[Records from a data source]
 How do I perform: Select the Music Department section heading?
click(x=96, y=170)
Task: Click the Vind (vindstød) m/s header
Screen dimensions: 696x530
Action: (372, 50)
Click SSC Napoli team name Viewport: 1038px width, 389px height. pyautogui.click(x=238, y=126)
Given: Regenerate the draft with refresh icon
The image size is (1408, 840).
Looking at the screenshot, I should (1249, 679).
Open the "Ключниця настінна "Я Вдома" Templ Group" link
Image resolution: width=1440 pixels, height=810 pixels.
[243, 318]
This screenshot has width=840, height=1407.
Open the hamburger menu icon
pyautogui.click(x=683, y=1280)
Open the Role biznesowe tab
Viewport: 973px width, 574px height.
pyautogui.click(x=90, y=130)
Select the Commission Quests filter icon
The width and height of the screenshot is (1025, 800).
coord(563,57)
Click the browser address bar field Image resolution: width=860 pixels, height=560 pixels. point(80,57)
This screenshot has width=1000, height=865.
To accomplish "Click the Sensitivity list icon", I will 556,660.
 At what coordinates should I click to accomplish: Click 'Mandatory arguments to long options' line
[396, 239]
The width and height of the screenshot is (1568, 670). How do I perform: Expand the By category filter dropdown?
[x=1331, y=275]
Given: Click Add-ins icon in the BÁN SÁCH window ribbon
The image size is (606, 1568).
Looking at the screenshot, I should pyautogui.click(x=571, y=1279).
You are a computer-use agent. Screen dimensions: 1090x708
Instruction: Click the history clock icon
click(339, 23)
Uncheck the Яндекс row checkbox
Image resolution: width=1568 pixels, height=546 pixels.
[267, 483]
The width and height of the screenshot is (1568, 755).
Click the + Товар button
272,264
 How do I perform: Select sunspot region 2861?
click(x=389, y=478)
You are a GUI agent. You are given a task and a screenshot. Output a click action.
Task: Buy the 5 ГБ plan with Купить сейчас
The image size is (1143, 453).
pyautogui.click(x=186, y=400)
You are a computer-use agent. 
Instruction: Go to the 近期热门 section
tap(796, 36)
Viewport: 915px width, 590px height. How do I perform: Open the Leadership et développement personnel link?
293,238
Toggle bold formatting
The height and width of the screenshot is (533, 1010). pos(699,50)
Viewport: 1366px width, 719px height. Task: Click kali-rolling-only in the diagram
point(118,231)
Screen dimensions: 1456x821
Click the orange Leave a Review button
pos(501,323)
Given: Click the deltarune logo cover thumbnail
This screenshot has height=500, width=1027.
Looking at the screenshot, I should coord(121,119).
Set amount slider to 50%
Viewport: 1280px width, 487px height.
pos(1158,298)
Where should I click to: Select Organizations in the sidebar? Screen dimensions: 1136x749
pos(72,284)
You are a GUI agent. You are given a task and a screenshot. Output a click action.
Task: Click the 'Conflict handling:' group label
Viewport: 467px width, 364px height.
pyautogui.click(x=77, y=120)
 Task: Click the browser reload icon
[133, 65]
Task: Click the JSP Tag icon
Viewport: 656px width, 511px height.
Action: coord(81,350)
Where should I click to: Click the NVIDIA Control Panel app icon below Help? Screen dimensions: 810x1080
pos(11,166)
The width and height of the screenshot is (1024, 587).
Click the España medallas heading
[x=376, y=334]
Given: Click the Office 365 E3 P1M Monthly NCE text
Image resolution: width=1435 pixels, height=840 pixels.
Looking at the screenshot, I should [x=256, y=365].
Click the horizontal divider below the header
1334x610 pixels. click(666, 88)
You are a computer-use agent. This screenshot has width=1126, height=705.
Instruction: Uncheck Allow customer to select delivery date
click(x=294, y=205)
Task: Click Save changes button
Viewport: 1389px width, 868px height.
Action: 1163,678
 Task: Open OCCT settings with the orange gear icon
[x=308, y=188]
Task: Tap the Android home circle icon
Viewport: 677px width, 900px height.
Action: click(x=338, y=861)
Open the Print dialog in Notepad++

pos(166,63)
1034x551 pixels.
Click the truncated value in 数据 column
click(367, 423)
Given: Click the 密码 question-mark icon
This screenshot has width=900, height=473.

[Required action]
All entries must be repeated exactly.

[Answer for this exercise]
 How do I perform: Select the Music Department section heading?
click(x=96, y=170)
Task: Click the Vind (vindstød) m/s header
Screen dimensions: 696x530
Action: (372, 50)
Click SSC Napoli team name Viewport: 1038px width, 389px height. pyautogui.click(x=238, y=126)
Given: Regenerate the draft with refresh icon
The image size is (1408, 840).
Looking at the screenshot, I should (1249, 679).
Open the "Ключниця настінна "Я Вдома" Templ Group" link
Image resolution: width=1440 pixels, height=810 pixels.
[243, 318]
This screenshot has width=840, height=1407.
Open the hamburger menu icon
pyautogui.click(x=683, y=1280)
Open the Role biznesowe tab
Viewport: 973px width, 574px height.
pyautogui.click(x=90, y=130)
Select the Commission Quests filter icon
The width and height of the screenshot is (1025, 800).
coord(563,57)
Click the browser address bar field Image resolution: width=860 pixels, height=560 pixels. point(80,57)
This screenshot has width=1000, height=865.
To accomplish "Click the Sensitivity list icon", I will 556,660.
 At what coordinates should I click to accomplish: Click 'Mandatory arguments to long options' line
[396, 239]
The width and height of the screenshot is (1568, 670). How do I perform: Expand the By category filter dropdown?
[x=1331, y=275]
Given: Click Add-ins icon in the BÁN SÁCH window ribbon
The image size is (606, 1568).
Looking at the screenshot, I should pyautogui.click(x=571, y=1279).
You are a computer-use agent. Screen dimensions: 1090x708
Instruction: Click the history clock icon
click(339, 23)
Uncheck the Яндекс row checkbox
Image resolution: width=1568 pixels, height=546 pixels.
[267, 483]
The width and height of the screenshot is (1568, 755).
Click the + Товар button
272,264
 How do I perform: Select sunspot region 2861?
click(x=389, y=478)
You are a GUI agent. You are given a task and a screenshot. Output a click action.
Task: Buy the 5 ГБ plan with Купить сейчас
The image size is (1143, 453).
pyautogui.click(x=186, y=400)
You are a computer-use agent. 
Instruction: Go to the 近期热门 section
tap(796, 36)
Viewport: 915px width, 590px height. How do I perform: Open the Leadership et développement personnel link?
293,238
Toggle bold formatting
The height and width of the screenshot is (533, 1010). pos(699,50)
Viewport: 1366px width, 719px height. Task: Click kali-rolling-only in the diagram
point(118,231)
Screen dimensions: 1456x821
Click the orange Leave a Review button
pos(501,323)
Given: Click the deltarune logo cover thumbnail
This screenshot has height=500, width=1027.
Looking at the screenshot, I should coord(121,119).
Set amount slider to 50%
Viewport: 1280px width, 487px height.
pos(1158,298)
Where should I click to: Select Organizations in the sidebar? Screen dimensions: 1136x749
pos(72,284)
You are a GUI agent. You are given a task and a screenshot. Output a click action.
Task: Click the 'Conflict handling:' group label
Viewport: 467px width, 364px height.
pyautogui.click(x=77, y=120)
 Task: Click the browser reload icon
[133, 65]
Task: Click the JSP Tag icon
Viewport: 656px width, 511px height.
Action: coord(81,350)
Where should I click to: Click the NVIDIA Control Panel app icon below Help? Screen dimensions: 810x1080
pos(11,166)
The width and height of the screenshot is (1024, 587).
Click the España medallas heading
[x=376, y=334]
Given: Click the Office 365 E3 P1M Monthly NCE text
Image resolution: width=1435 pixels, height=840 pixels.
Looking at the screenshot, I should [x=256, y=365].
Click the horizontal divider below the header
1334x610 pixels. click(666, 88)
You are a computer-use agent. This screenshot has width=1126, height=705.
Instruction: Uncheck Allow customer to select delivery date
click(x=294, y=205)
Task: Click Save changes button
Viewport: 1389px width, 868px height.
Action: 1163,678
 Task: Open OCCT settings with the orange gear icon
[x=308, y=188]
Task: Tap the Android home circle icon
Viewport: 677px width, 900px height.
Action: click(x=338, y=861)
Open the Print dialog in Notepad++

pos(166,63)
1034x551 pixels.
Click the truncated value in 数据 column
click(367, 423)
Given: Click the 密码 question-mark icon
This screenshot has width=900, height=473.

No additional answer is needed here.